Online marketplace safety warning for those buying clippers to cut hair at home
Consumers looking to buy clippers to cut their hair at home during lockdown have been warned about the dangers of dodgy goods sold by third parties through online marketplaces.
Electrical Safety First visually assessed the listings of 15 electrical items on Amazon Marketplace, eBay and Wish.com as part of a snapshot investigation.
Mains powered hair clippers and electric nail files were found to be frequently advertised without UK plugs, instead being sold with dangerously poor quality travel adaptors for permanent use, which risk severe electric shock or fire, the charity said.
They also uncovered home hair removal kits being sold with plugs that are illegal for sale in the UK, using smaller sized plugs that could potentially expose a person to contact with the mains power supply when plugging the product in.
According to a survey of 2009 people, almost 40% revealed they have already purchased, or are considering purchasing, an electrical beauty item such as hair clippers or hair remover kits from an online marketplace while salons are closed.
Electrical Safety First is renewing calls for the Government to regulate online marketplaces.
“At a time where we’re all expected to spend longer indoors it is more important than ever the products coming into our homes are safe,” said Martyn Allen, technical director for the charity.
“What we have found is an example of third party sellers putting consumers at risk through products that are of particular interest at this time.
“We would urge consumers to only buy electrical items from reputable retailers and for the Government to give serious thought to better regulating online marketplaces.”
Auction site eBay removed the items once they were reported, saying its filters automatically blocked four million listings from entering the marketplace on product safety grounds between March 2019 and March 2020.
“The safety of eBay users is our priority and we work with organisations around the world including the EU market surveillance authorities and Trading Standards,” a spokesman said.
“If any of these authorities informs us that a product is dangerous, we ban it on all our marketplaces globally and inform and educate sellers on the ban.”
Amazon responded: “We require all products offered in our store to comply with applicable laws and regulations and have developed industry-leading tools to prevent unsafe or non-compliant products from being listed in our stores.”

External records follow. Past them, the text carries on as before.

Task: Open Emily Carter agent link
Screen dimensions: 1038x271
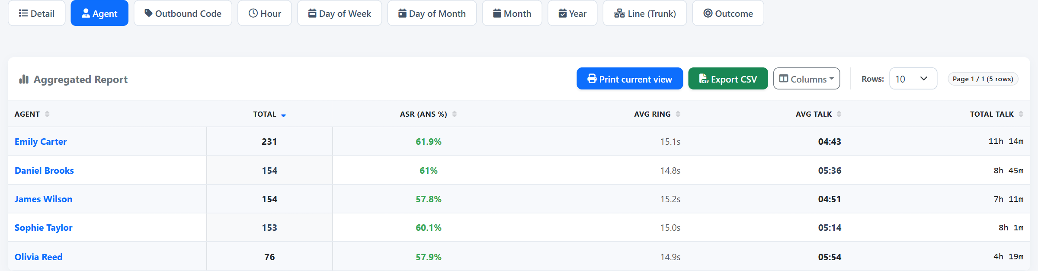Action: point(41,142)
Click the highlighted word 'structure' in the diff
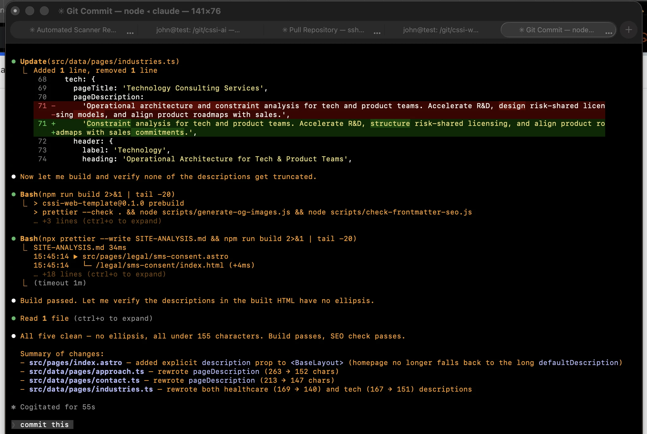This screenshot has height=434, width=647. pos(390,124)
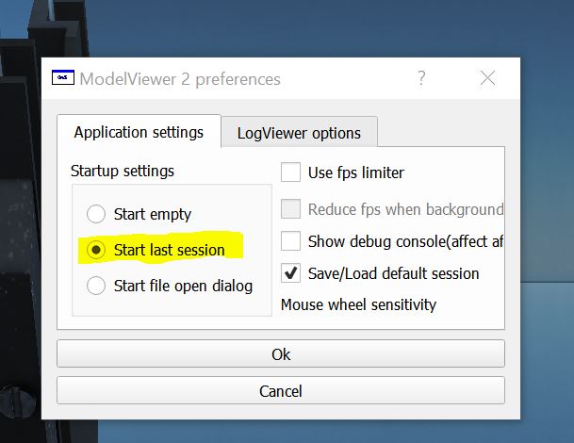Enable the Use fps limiter checkbox

(x=290, y=172)
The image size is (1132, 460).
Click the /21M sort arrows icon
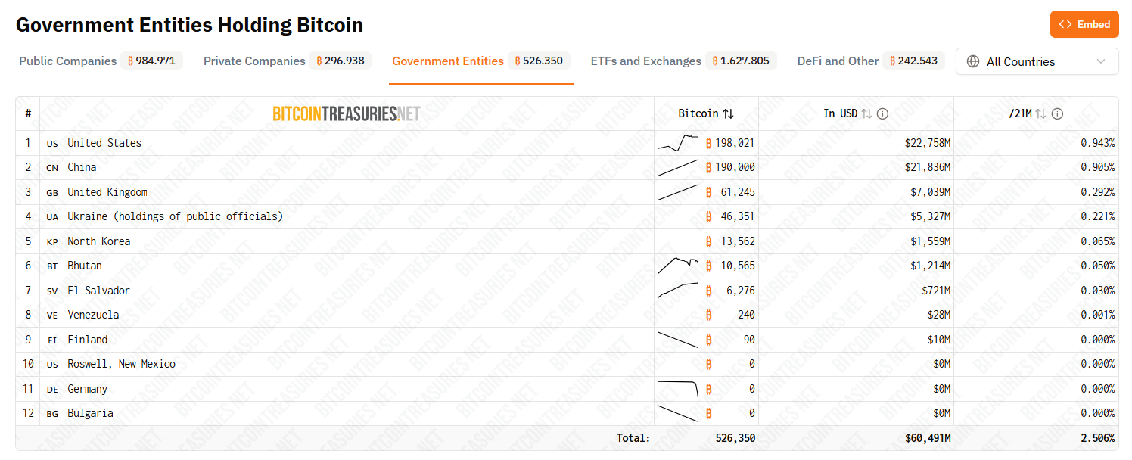click(1041, 113)
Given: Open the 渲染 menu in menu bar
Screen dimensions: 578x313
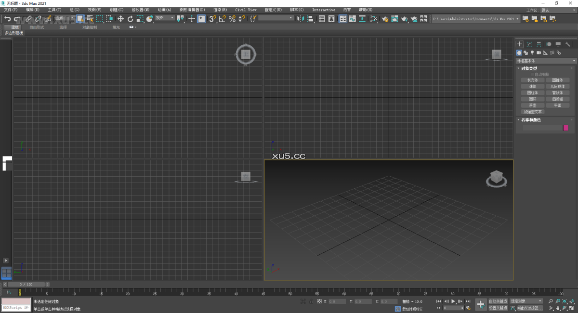Looking at the screenshot, I should point(221,10).
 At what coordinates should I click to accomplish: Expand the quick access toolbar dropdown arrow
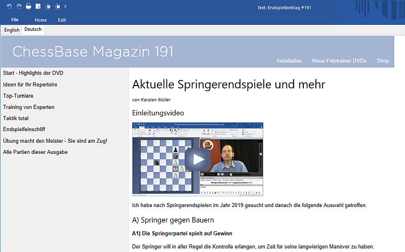(65, 7)
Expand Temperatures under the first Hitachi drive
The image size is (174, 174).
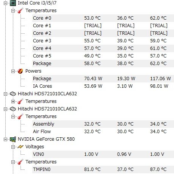tap(13, 101)
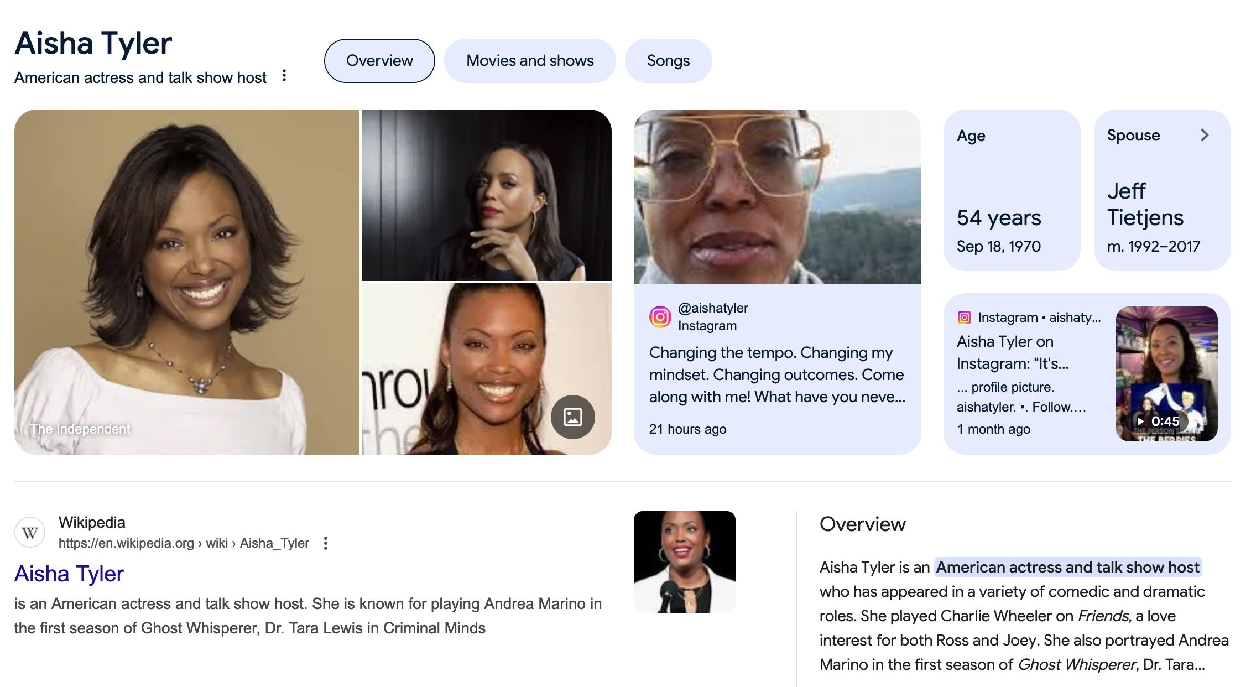Open the dark background portrait thumbnail
The height and width of the screenshot is (687, 1251).
(x=487, y=195)
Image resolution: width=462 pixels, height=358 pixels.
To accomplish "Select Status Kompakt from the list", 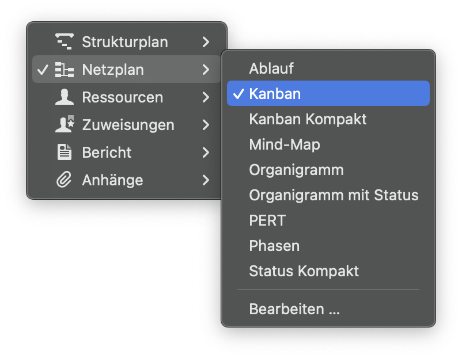I will point(304,271).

Wish.com said all merchants on its site are “required to adhere to local laws and safety standards wherever their goods are sold”.
“In the rare instance where a product falls below those standards and sufficient evidence is provided, we take the appropriate action to remove the items as swiftly as possible,” a spokesman commented.
“In some cases, we also apply sanctions to merchants who have intentionally circumvented our policies and safety standards.”